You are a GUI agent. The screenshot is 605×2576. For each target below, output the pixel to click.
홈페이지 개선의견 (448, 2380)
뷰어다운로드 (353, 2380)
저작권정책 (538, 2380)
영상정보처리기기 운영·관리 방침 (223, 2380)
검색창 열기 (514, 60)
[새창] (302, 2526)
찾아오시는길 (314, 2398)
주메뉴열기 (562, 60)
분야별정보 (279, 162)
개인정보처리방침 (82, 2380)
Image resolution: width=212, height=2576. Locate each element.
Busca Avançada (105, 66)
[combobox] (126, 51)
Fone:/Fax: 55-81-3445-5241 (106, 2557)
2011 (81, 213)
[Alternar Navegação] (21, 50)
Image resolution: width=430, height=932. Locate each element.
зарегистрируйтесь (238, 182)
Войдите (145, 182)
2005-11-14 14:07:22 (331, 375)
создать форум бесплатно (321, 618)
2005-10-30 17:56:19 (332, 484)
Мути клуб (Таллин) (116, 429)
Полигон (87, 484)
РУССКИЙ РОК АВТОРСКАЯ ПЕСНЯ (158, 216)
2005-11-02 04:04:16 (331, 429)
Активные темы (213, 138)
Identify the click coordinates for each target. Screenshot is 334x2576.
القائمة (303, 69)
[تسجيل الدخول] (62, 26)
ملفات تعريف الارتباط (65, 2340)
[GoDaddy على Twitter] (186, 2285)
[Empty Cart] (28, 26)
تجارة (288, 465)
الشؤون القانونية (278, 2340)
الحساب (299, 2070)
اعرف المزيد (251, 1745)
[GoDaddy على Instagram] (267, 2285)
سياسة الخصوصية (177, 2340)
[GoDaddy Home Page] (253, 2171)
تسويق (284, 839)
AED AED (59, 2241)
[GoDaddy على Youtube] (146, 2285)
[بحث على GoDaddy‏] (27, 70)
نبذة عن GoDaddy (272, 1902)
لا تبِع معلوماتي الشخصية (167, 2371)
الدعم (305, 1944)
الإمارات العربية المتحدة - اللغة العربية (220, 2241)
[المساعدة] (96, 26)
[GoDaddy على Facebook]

What you are asked to do —
A word-for-word restatement of every record above is expected.

Written response —
You are a GUI agent. The screenshot is 605×2576. For each target below, output the pixel to click.
홈페이지 개선의견 (448, 2380)
뷰어다운로드 (353, 2380)
저작권정책 (538, 2380)
영상정보처리기기 운영·관리 방침 (223, 2380)
검색창 열기 (514, 60)
[새창] (302, 2526)
찾아오시는길 (314, 2398)
주메뉴열기 (562, 60)
분야별정보 (279, 162)
개인정보처리방침 (82, 2380)
Image resolution: width=212, height=2576. Locate each element.
Busca Avançada (105, 66)
[combobox] (126, 51)
Fone:/Fax: 55-81-3445-5241 (106, 2557)
2011 (81, 213)
[Alternar Navegação] (21, 50)
Image resolution: width=430, height=932. Locate each element.
зарегистрируйтесь (238, 182)
Войдите (145, 182)
2005-11-14 14:07:22 (331, 375)
создать форум бесплатно (321, 618)
2005-10-30 17:56:19 (332, 484)
Мути клуб (Таллин) (116, 429)
Полигон (87, 484)
РУССКИЙ РОК АВТОРСКАЯ ПЕСНЯ (158, 216)
2005-11-02 04:04:16 (331, 429)
Активные темы (213, 138)
Identify the click coordinates for each target. Screenshot is 334x2576.
القائمة (303, 69)
[تسجيل الدخول] (62, 26)
ملفات تعريف الارتباط (65, 2340)
[GoDaddy على Twitter] (186, 2285)
[Empty Cart] (28, 26)
تجارة (288, 465)
الشؤون القانونية (278, 2340)
الحساب (299, 2070)
اعرف المزيد (251, 1745)
[GoDaddy على Instagram] (267, 2285)
سياسة الخصوصية (177, 2340)
[GoDaddy Home Page] (253, 2171)
تسويق (284, 839)
AED AED (59, 2241)
[GoDaddy على Youtube] (146, 2285)
[بحث على GoDaddy‏] (27, 70)
نبذة عن GoDaddy (272, 1902)
لا تبِع معلوماتي الشخصية (167, 2371)
الدعم (305, 1944)
الإمارات العربية المتحدة - اللغة العربية (220, 2241)
[المساعدة] (96, 26)
[GoDaddy على Facebook]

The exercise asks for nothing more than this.